Eşine, evladına, kardeşine bir başka sahip çıkar kadın. Çünkü bir kadının yüreği, ufka uzanacak sonsuz sevgi barındırır. ‘’Sevginin, kalıcı makyajı fedakarlıktır’’ derim her zaman. Bu doğrultuda, kadınların sol yanında fedakarlık duygusu ağır basar her zaman. İyiye, doğruya ulaşabilmek adına, takınır fedakarlıklarını bir anne yüreği misali. Anadolu'nun bağrından gelen annelerimiz… Elleri nasır tutmuş, yüreğinde sessiz fedakarlıkları…

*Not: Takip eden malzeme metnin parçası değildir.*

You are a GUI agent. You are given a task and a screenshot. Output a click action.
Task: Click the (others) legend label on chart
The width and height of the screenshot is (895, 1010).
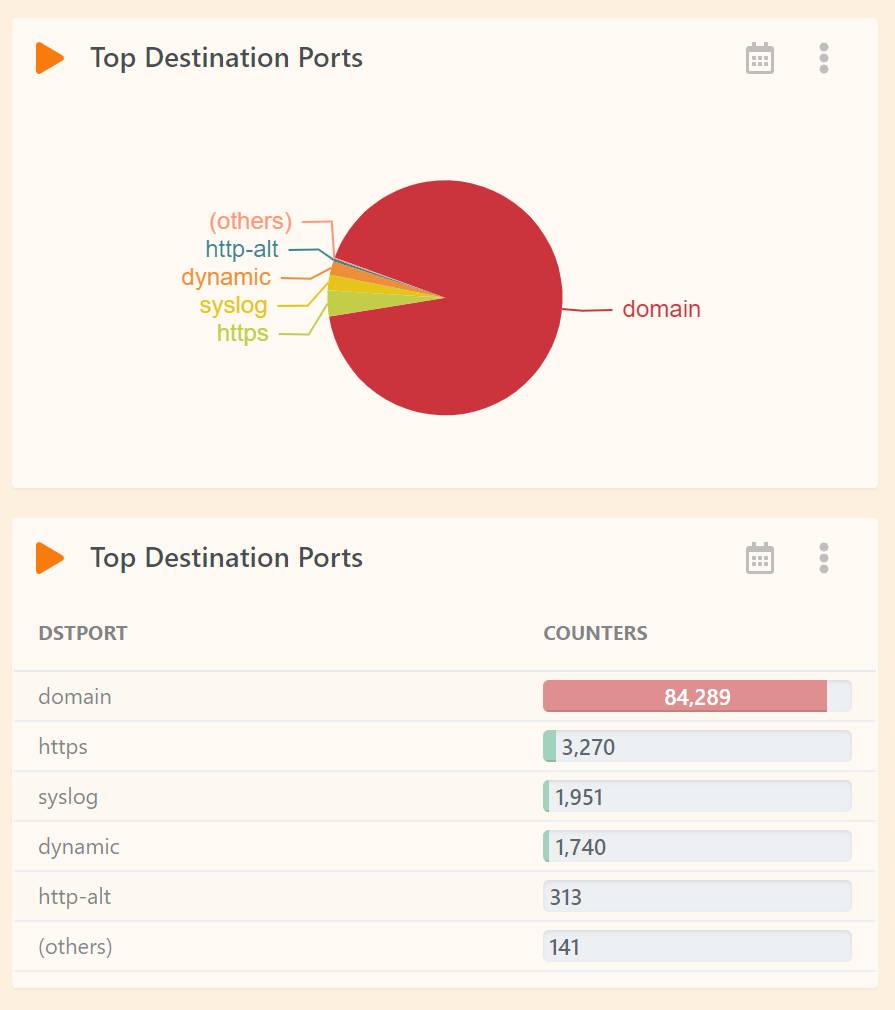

Bir kadının, ''Anadolu'nun özü'' olduğunu nasıl da hatırlatırlar bize. Giderek dijitalleştiğimiz bu çağda, eski dönem insanlarımız gibi yaşamaya çalışsak da, yaşadığımız çağ buna çok müsaade etmiyor. Dijitalleştik. Mektuplar, yerini mesajlara bıraktı. Soba kokulu evler, yerini gökdelenlere bıraktı. Anadolu ruhundan uzaklaştık. Lüksleştik. Lakin, gönüllerinde Anadolu'yu barındıran kadınlar, o günleri o insanları yaşatır ruhlarında. Her kadının yüreği, sevgi yuvasıdır.

Kadınların kıymeti bilinmeli… Siddet, insana yakışmaz. Şiddetin kadını erkeği olmaz. Lakin kadına şiddetin giderek arttığı bir çağda yaşamak, her kadını acabalar ile savaştırır oldu.

Ne bir insana ne de bir kadına, şiddet uygulanmamalı. Sözsel ya da eylemsel fark etmiyor. Her kadının yüreği emek eşiğiyken, o eşikten kadının yüreğindeki sevgiye dahil olmak şiddetle söz konusu olamaz. Bir kadının yüreğini anlamak istiyorsak, sevmeli, emeklerini görmeli, fedakarlıklarını anlamalı. Anlayış çemberine dahil olmalı. Her kadın sevgiyi ve fedakarlığı hak eder. Yüreklerimizi sevgiden öksüz bırakmayalım yeter ki.